### Task requirements
Retype the passage on Georgia's governors word for word, beginning at the words "There have officially" and stopping after the words "a few decades.".

There have officially been 77 governors of the state of Georgia, including 11 who served more than one distinct term. Georgia was one of the original Thirteen Colonies and ratified the Constitution of the United States on January 2, 1788. The early days were chaotic, with several gaps and schisms in the state's power structure, as the state capital of Savannah was captured during the American Revolutionary War. After independence was achieved, the office was solidly Democratic-Republican until the 1830s, when the office began to be contested by Democrats and Whigs for a few decades.

It seceded from the Union on January 19, 1861, and was a founding member of the Confederate States of America on February 4, 1861. Following the end of the American Civil War, Georgia during Reconstruction was part of the Third Military District, which exerted control over governor appointments and elections. During Reconstruction, it had two Republican governors. Georgia was then readmitted to the Union on July 25, 1868, expelled from Congress for failures in Reconstruction on March 3, 1869, and again readmitted on July 15, 1870. After the end of Reconstruction and the state was allowed to govern itself again, Democrats would be the only party elected for the next 131 years.

The longest-serving governors are George Busbee, Joe Frank Harris, Zell Miller, Sonny Perdue, and Nathan Deal, each of whom served two full four-year terms; Joseph E. Brown, governor during the Civil War, was elected four times, serving seven and a half years. The shortest term of the post-revolutionary period is that of Matthew Talbot, who served 13 days after succeeding his predecessor who died in office. One man, Eugene Talmadge, died before taking office in his third distinct term, leading to a dispute in which three people claimed the office.

===Exceptions and omissions===
The revolutionary government was thrown into disarray by the capture of Savannah in 1778, which led to several governments with varying levels of influence; they would reunite in 1780. The Official and Statistical Register of Georgia ignores the Council of Safety of William Ewen in favor of Archibald Bulloch's government, and omits the government of William Glascock and Seth John Cuthbert. The Register includes colonial governors in its numbering, listing Archibald Bulloch as the 7th governor.

=== Three governors controversy ===

In December 1946, Governor-elect Eugene Talmadge died before assuming office. Talmadge's son, Herman, was appointed governor by the State Legislature. This was challenged by the Lieutenant Governor-elect Melvin Thompson, who maintained that the state constitution authorized him to assume the office upon the death of the governor. Outgoing governor Ellis Arnall announced that he would not relinquish the office until it was clear who the new governor was. The political turmoil that ensued became known as the "three governors controversy". In January 1947, while all three governors occupied different portions of the State Capitol, Secretary of State Ben W. Fortson Jr., took the Great Seal of the State of Georgia and hid it. This prevented any of the claimants to the governorship from executing any business until the Supreme Court of Georgia could make a ruling on the rightful winner. Thompson was eventually declared "acting governor" until a special election could be held to fill the remainder of the original term. Herman Talmadge won the special election and served out the remaining portion of his father's term.

### Records supplied
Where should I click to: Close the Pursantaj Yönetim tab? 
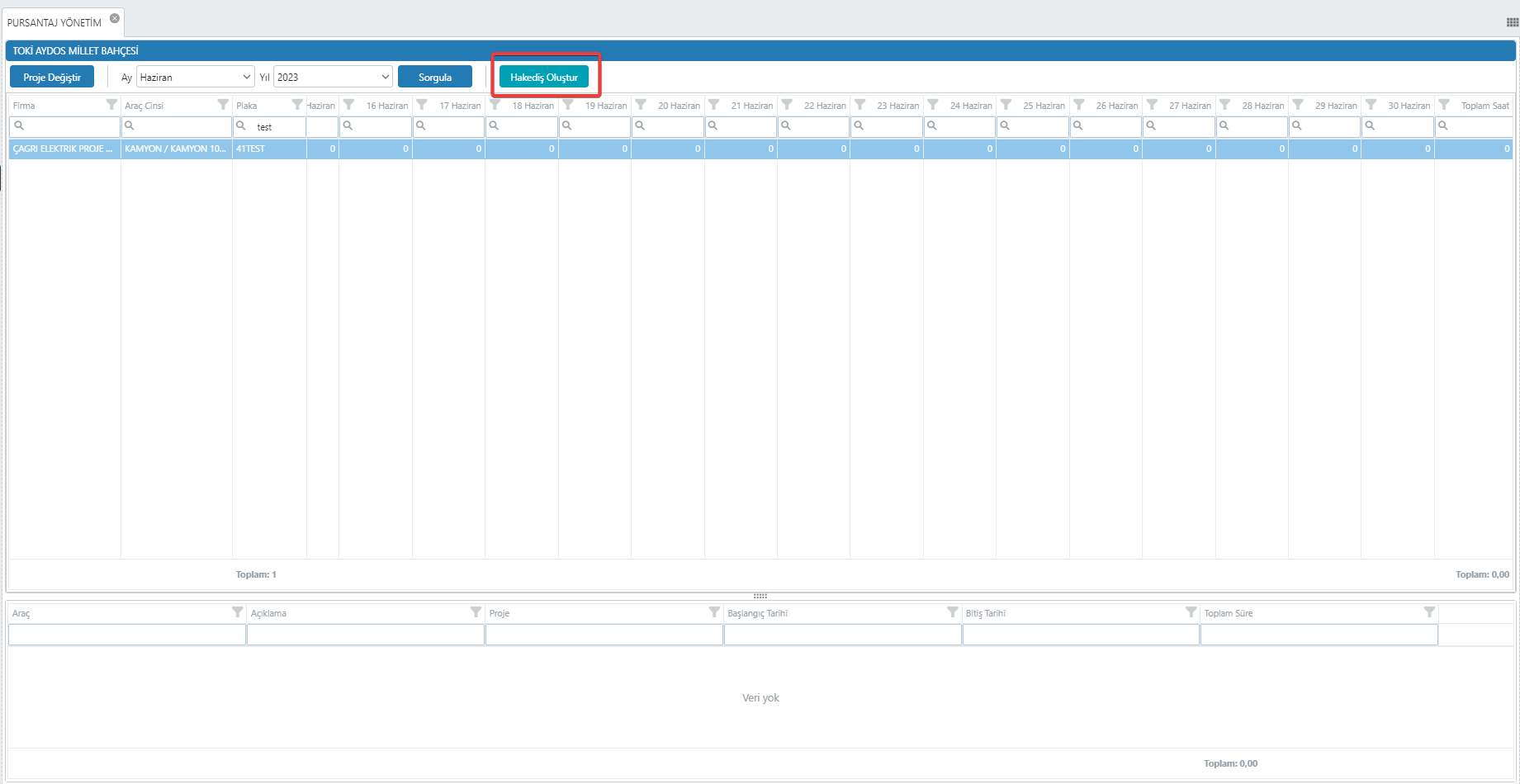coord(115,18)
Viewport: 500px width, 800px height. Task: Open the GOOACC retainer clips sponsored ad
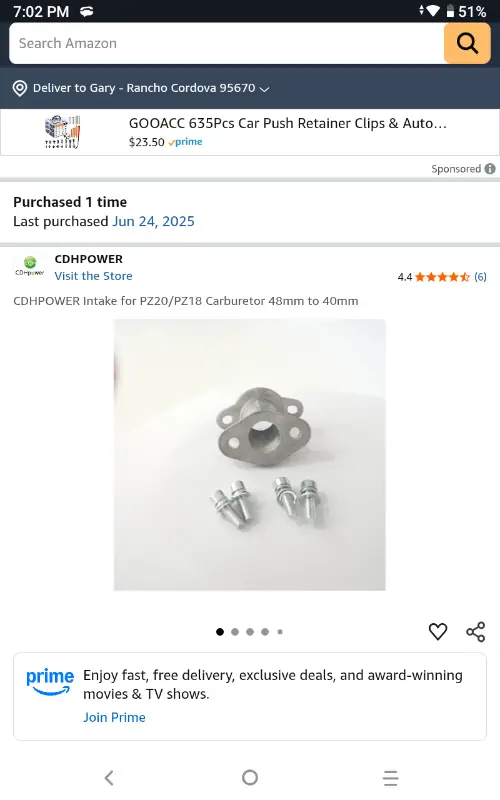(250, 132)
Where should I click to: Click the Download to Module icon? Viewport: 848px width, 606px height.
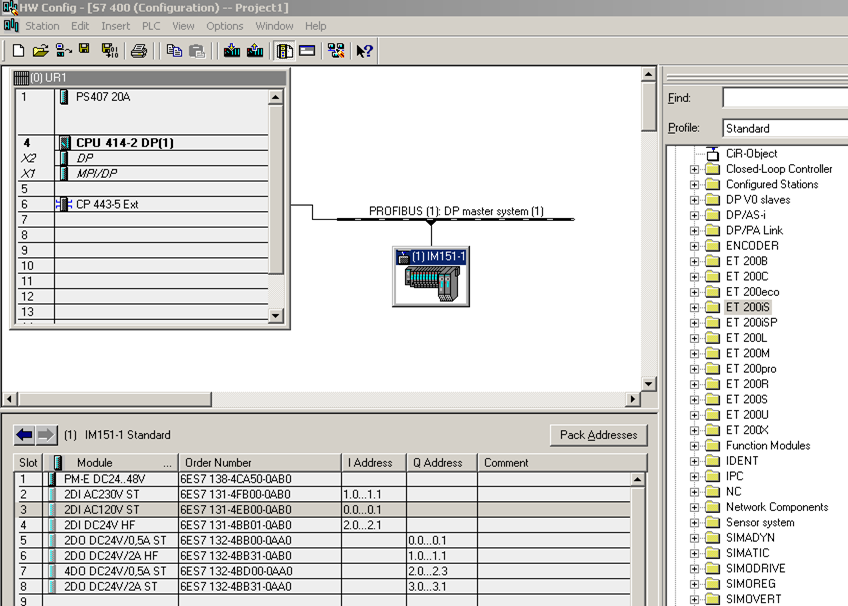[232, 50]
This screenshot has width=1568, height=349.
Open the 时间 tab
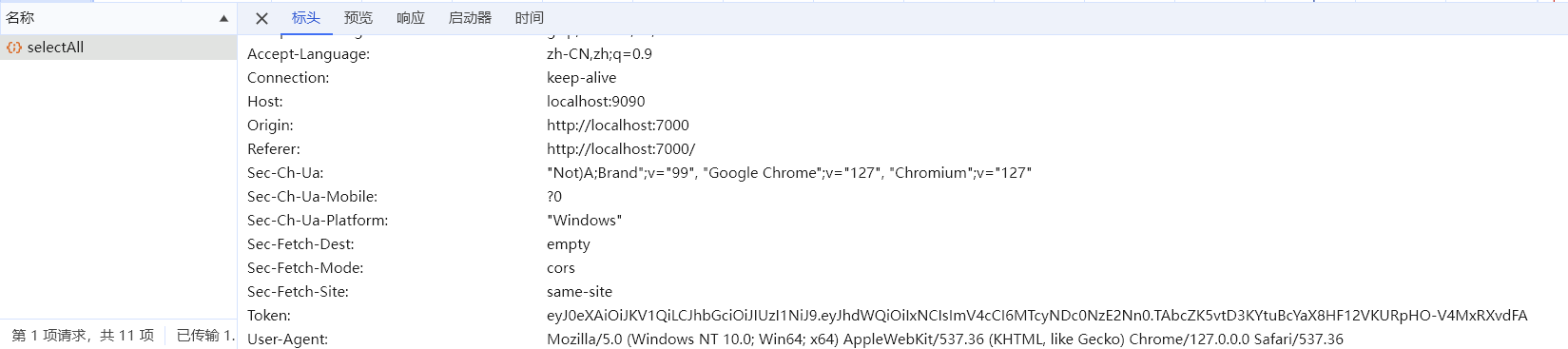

==

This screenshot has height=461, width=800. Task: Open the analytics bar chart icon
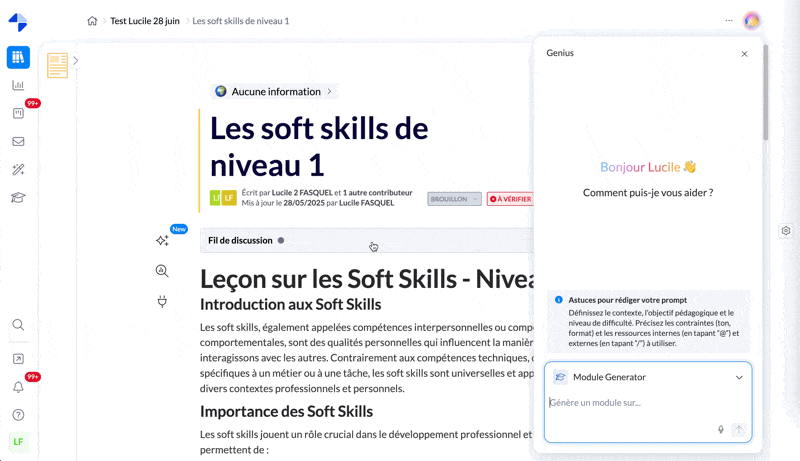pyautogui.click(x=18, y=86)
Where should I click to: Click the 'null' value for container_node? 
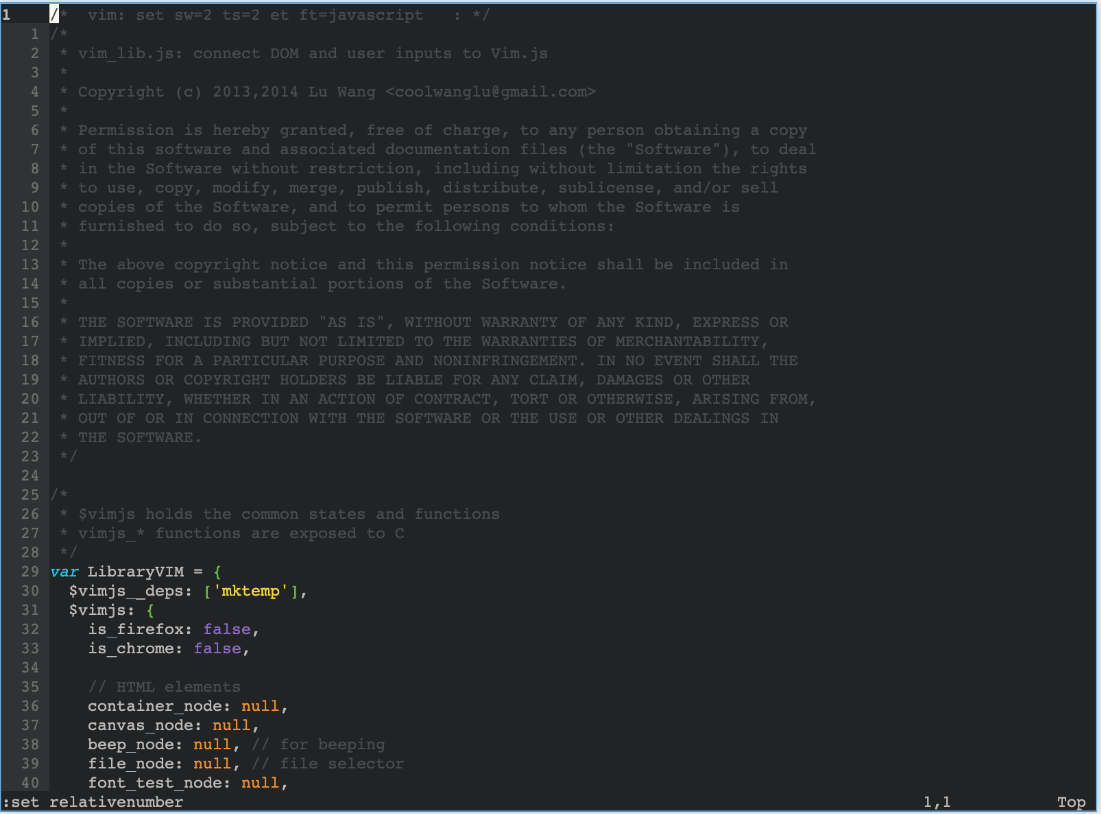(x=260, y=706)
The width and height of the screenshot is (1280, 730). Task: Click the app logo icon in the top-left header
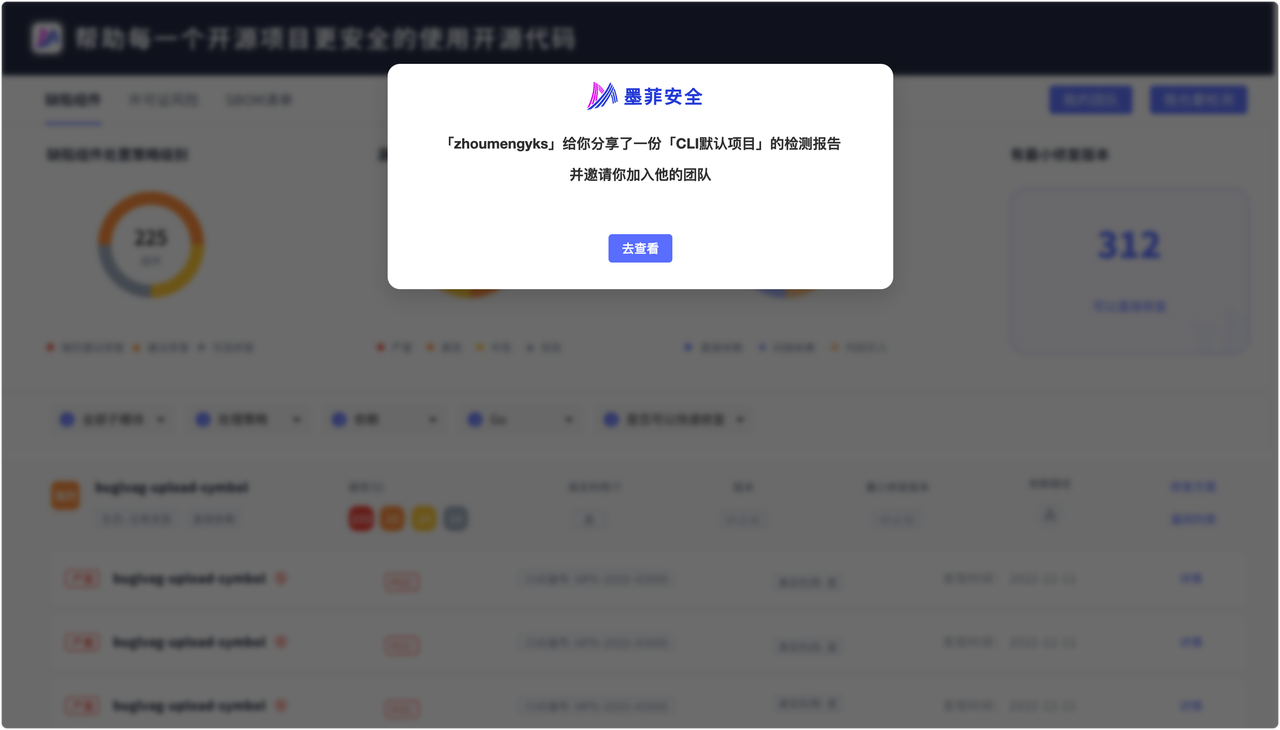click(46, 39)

### Task answer
There have officially been 77 governors of the state of Georgia, including 11 who served more than one distinct term. Georgia was one of the original Thirteen Colonies and ratified the Constitution of the United States on January 2, 1788. The early days were chaotic, with several gaps and schisms in the state's power structure, as the state capital of Savannah was captured during the American Revolutionary War. After independence was achieved, the office was solidly Democratic-Republican until the 1830s, when the office began to be contested by Democrats and Whigs for a few decades.